Today, Dr. Bronston continues in, what he has called, “the perpetual struggle for justice.” He’s even more outraged by the alienating education that current medical and nursing students receive.

“It’s much worse today than when I was in medical school. There is a ‘corporatization’. There are impositions of cost and debt that are simply devastating to the medical community.” It forces doctors away from community service because it has become so expensive, he said. “Healthcare should not be for sale. What we have is a medical illness management system that essentially makes everybody a ‘hostage’ to which we pay ‘private ransom’ – we pay insurance bills.”

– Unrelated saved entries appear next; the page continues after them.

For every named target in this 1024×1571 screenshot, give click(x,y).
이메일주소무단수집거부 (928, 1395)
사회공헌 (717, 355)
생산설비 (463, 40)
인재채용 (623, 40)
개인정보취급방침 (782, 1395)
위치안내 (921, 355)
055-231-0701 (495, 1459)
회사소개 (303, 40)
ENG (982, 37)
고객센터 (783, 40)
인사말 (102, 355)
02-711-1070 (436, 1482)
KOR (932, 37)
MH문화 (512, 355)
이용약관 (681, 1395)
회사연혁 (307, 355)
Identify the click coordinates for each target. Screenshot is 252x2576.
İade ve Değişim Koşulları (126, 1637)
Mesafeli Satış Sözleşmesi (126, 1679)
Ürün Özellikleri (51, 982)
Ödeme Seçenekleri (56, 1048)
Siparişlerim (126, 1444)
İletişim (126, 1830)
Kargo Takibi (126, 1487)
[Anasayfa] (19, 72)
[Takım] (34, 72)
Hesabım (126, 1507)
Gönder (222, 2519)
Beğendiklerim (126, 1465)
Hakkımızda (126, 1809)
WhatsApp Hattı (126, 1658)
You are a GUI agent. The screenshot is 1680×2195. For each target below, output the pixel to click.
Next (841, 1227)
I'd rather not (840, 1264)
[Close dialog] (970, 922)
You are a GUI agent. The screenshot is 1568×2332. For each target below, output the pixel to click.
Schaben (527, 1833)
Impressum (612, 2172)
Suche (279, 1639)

But corporate influence and the unceasing flow of money will not stop the single payer movement, Bronston said.

“Most of the people know that the insurance industry, Big PHARMA and the hospital cartels are their enemy. How long can that go on, while prices continue to be unaffordable, with less and impersonal care? There are stunning advances in health systems and medical research. And those developments will lead us to question, why are we not all benefiting from these advances? Why are these advances not being used universally? Why is wealth a determinant rather than being alive and human. Even though we have all the organized oligarchy money aligned against us, I think we are no more than ten years away from a radical change. It’s not going to happen in an evolutionary way, it’s going to happen in a lurch. Like every other major human rights transformation in history.”